Condensation and prescaling in spatial Polyakov loop correlations far from equilibrium

TL;DR

This paper studies the far-from-equilibrium behavior of spatial Polyakov loop correlations in SU(N) gauge theories, revealing condensate formation and energy cascades, with implications for understanding gluon plasma dynamics.

Contribution

It demonstrates the formation of a condensate and prescaling behavior in Polyakov loop correlations, supported by lattice simulations and perturbative analysis, extending understanding of nonthermal attractors.

Findings

Condensate forms at zero momentum mode.

Energy cascades toward ultraviolet at nonzero momenta.

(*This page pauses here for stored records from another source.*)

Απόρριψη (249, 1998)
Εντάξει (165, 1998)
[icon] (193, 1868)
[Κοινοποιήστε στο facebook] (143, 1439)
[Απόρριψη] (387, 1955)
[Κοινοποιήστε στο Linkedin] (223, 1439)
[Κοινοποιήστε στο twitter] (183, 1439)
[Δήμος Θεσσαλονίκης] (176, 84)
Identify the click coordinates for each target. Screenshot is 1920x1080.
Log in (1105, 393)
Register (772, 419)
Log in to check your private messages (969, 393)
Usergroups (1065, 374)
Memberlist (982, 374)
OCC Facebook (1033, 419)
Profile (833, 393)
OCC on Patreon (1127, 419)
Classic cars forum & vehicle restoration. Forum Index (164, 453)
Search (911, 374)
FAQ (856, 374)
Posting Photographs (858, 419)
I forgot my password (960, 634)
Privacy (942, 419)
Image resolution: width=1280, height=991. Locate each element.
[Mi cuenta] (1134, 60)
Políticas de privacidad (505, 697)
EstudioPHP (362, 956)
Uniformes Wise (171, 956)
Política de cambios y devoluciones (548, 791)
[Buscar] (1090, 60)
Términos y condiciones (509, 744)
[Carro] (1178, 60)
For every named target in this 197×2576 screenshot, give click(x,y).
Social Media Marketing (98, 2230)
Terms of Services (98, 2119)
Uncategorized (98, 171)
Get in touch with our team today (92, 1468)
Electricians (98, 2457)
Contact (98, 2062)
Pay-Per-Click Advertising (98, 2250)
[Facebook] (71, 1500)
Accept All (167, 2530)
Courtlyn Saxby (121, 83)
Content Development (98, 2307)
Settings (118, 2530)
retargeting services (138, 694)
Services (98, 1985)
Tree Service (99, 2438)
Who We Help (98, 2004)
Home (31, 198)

No inverse cascade observed above electric screening scale.

Abstract

The far-from-equilibrium dynamics of spatial Polyakov loop correlations, which provide gauge-invariant observables akin to effective particle numbers for gluon plasmas, are investigated within real-time $\mathrm{SU}(N_c)$ lattice gauge theory at weak couplings and large gluon occupations. The momentum zero mode of these correlations reveals the dynamic formation of a condensate, while at nonzero momenta, energy is transported toward the ultraviolet. We demonstrate that the non-zero momentum dynamics is well described by a direct cascade in terms of gauge-invariant Polyakov loop excitations, exhibiting self-similar prescaling indicative of a nonthermal attractor. This behavior can be analytically understood through perturbation theory for the Polyakov loop correlations and the established dynamics of gauge field correlations. We perform simulations for both $\mathrm{SU}(2)$ and $\mathrm{SU}(3)$ gauge groups, providing further consistency checks on the $N_c$-dependence of perturbative expectations. No evidence of an inverse cascade toward lower momenta is found for momenta above the electric screening scale.